The Chabochi for the Dead performance was enacted primarily in the Museum subway station, with its kitsch totems and decorations—its “public art” proclaiming that we are indeed approaching the one and only Museum. This performance was much more elongated ritual than the streetcar action. When he completed building and interacting with his altar—his remains of bodies—Musgus regarded it with respectful silence, and then packed up his utensils and led his acolytes onto the southbound train. The altar or installation remained, but it obviously would not remain for long.
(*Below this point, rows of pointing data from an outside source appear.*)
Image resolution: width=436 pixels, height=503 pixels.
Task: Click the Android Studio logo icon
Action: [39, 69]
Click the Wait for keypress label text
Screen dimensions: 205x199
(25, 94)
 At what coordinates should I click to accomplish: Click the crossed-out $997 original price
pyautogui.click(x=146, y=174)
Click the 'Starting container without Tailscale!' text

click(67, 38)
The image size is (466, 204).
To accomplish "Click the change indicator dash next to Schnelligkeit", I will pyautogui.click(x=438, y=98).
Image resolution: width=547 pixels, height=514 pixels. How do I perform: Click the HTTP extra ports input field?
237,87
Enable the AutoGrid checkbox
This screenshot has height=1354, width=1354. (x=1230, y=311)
Passengers would hopefully help themselves to souvenirs or mementos, rather than doing public space a favour and tossing the art into the waste containers.
On the following afternoon, Musgus had intended to perform his fourth outdoor action, titled Chabochi vs. the Global Market. His intended location was Dundas Square, which is an awkward “public” space hopelessly compromised and cluttered by corporate logos and non-stop advertising. Gustavo intended to make use of Dundas Square’s fountain, but alas the fountain was not running. Was this simply because the last day of October was the last day of the fountain, or were authorities worried about Halloween pranksters? Whatever. City Hall Square offered a possible alternative site, but also no fountain. There was a fountain in the privately owned Eaton Centre, but the illegality of an action involving such a fountain would have averted an action intended to take place over a longer duration. So the fourth action was postponed until the next afternoon, and relocated to the street outside the Toronto Free Gallery on Bloor near Lansdowne.
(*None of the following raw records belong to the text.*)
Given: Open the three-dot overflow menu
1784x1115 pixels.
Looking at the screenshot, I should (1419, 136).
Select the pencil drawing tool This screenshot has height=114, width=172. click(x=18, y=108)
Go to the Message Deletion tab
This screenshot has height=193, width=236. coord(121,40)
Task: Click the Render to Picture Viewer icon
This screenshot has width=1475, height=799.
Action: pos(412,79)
This fourth performance—Chabochi vs. Shokwame—was much lighter in tone than its predecessors. Perhaps it was the time and the neighbourhood? Bloor and Lansdowne is a changing neighbourhood, host to various communities and now becoming a zone with at least a couple of high-profile art galleries. And the artist’s fifth and final performance during the 7a*11d festival was inside a gallery, at XPACE on the final evening.
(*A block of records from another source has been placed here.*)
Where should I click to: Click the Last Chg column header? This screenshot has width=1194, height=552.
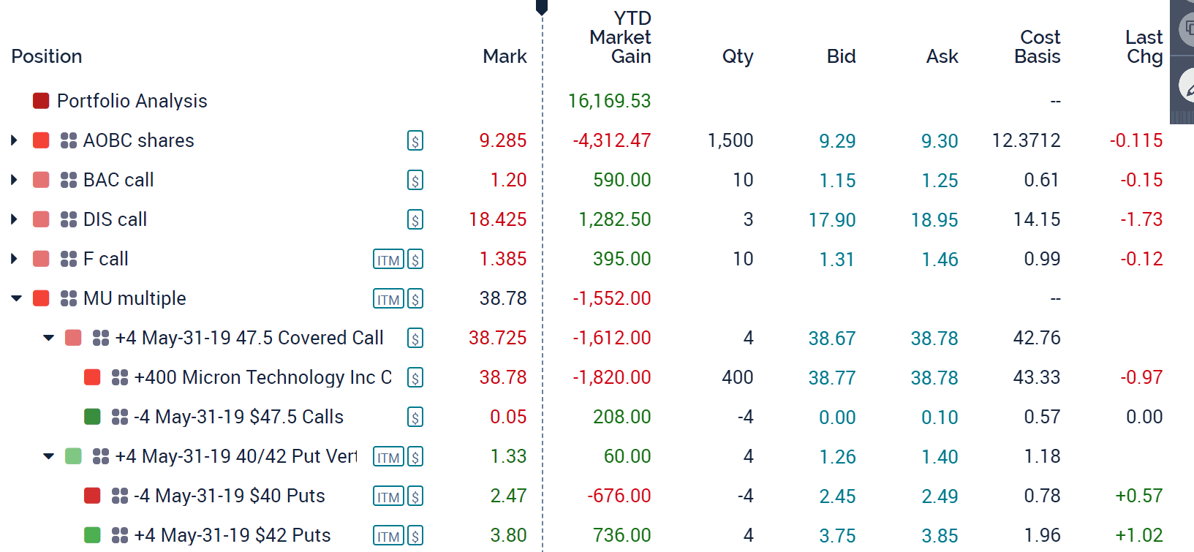pos(1144,47)
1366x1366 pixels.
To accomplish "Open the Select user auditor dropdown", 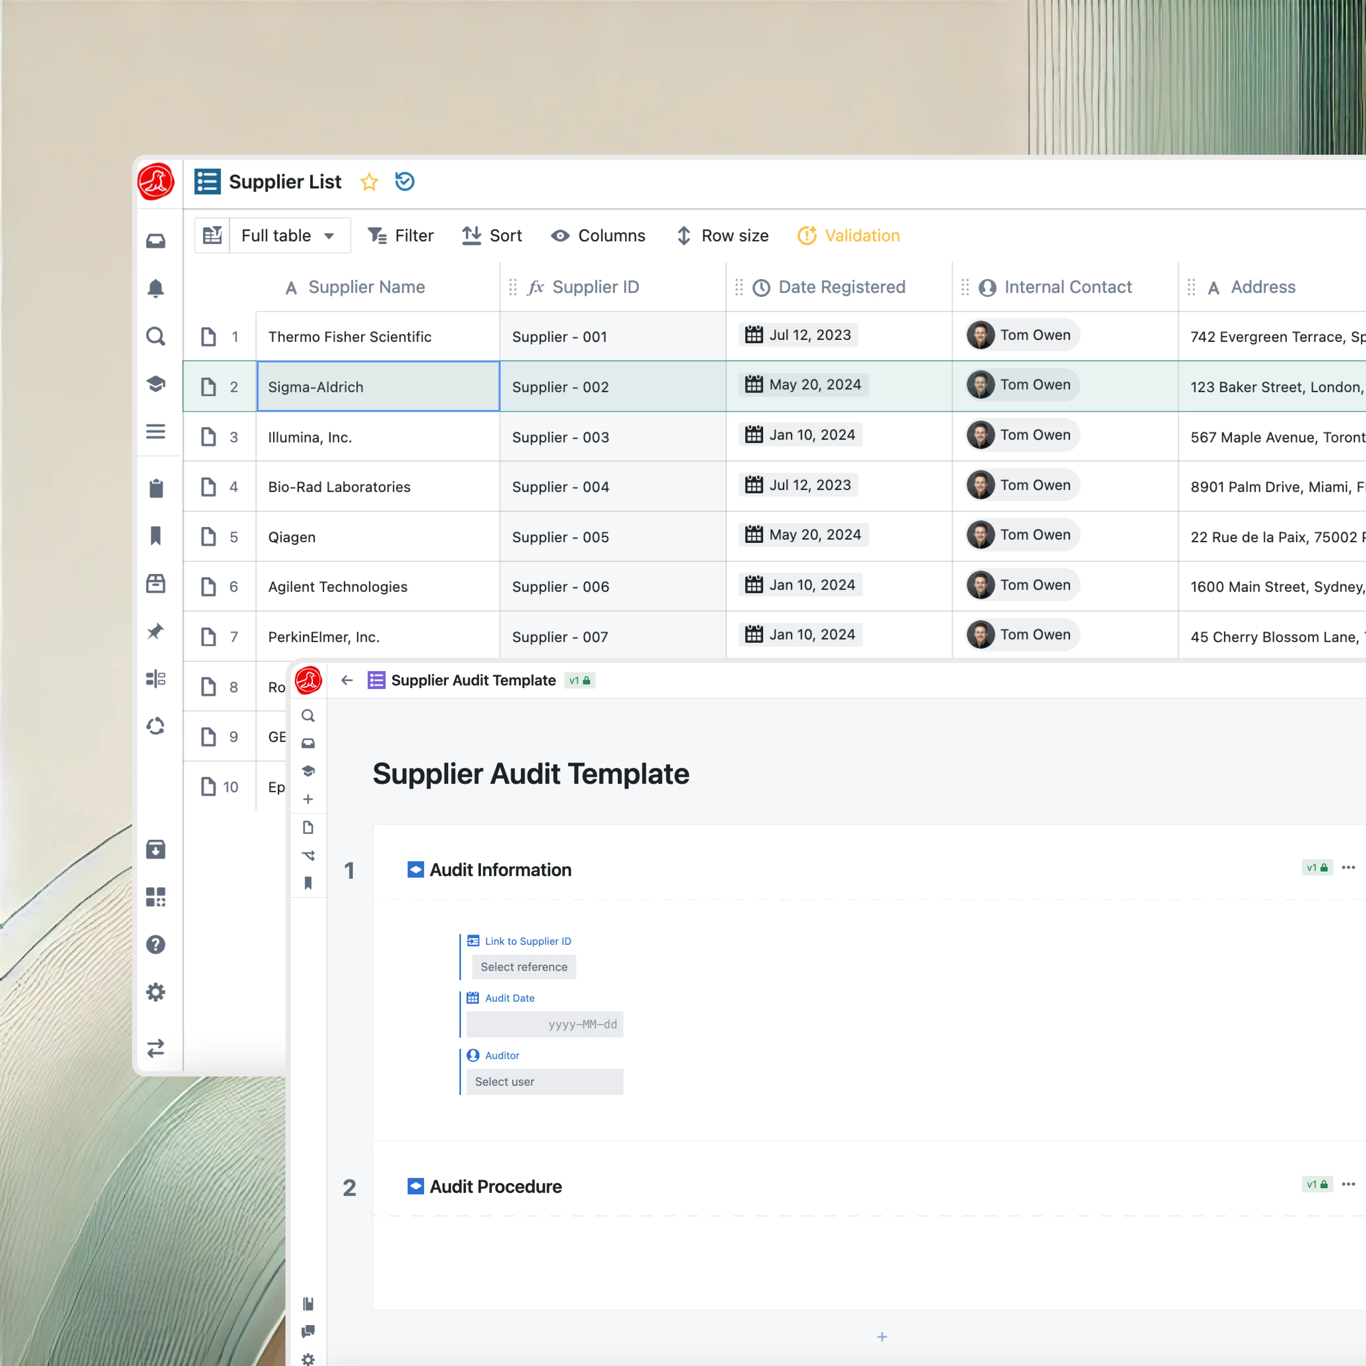I will 545,1082.
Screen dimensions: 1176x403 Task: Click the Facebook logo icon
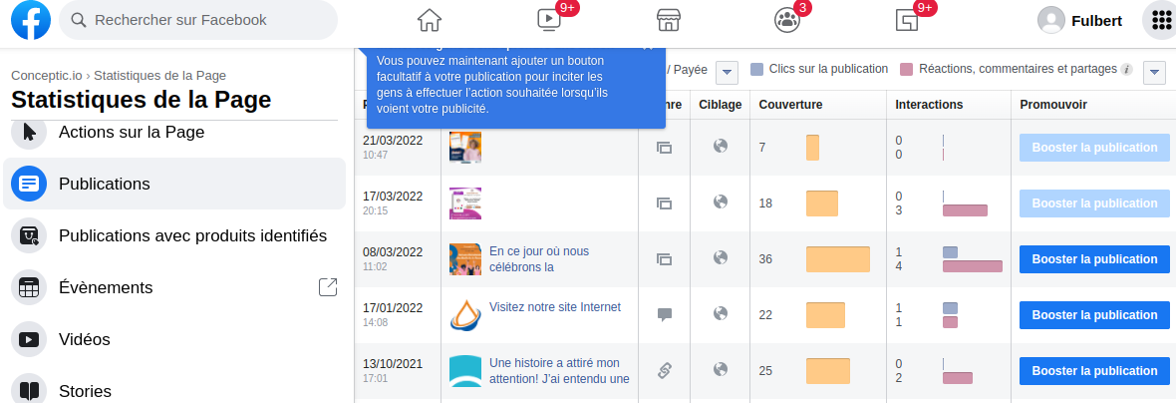tap(31, 20)
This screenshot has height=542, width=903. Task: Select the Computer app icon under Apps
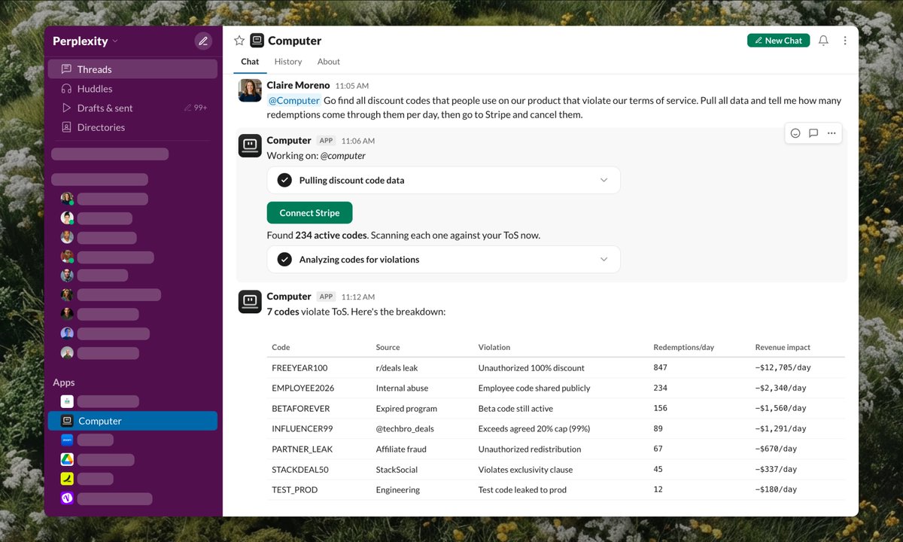point(66,421)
Gustavo Alvarez Musgus has indeed cut a swatch throughout parts of Toronto. It might well have been interesting for him to have undertaken a public action in a part of the city where performance art is not relatively recognizable; a neighbourhood in which his simultaneous celebration and parody of cult leaders and their followers might well have prompted even more confusion if not hostility. But he is a very effective public performer, one who skillfully plays with boundaries between what is private and what is public—tensions between what should remain private and what is perfectly appropriate to vent in a public realm. Throughout the 7a*11d festival, Musgus succeeded in creating what Hakim Bey refers to as Temporary Autonomous Zones, in which conventional rules of exchange and etiquette are at least problematized if not completely abolished.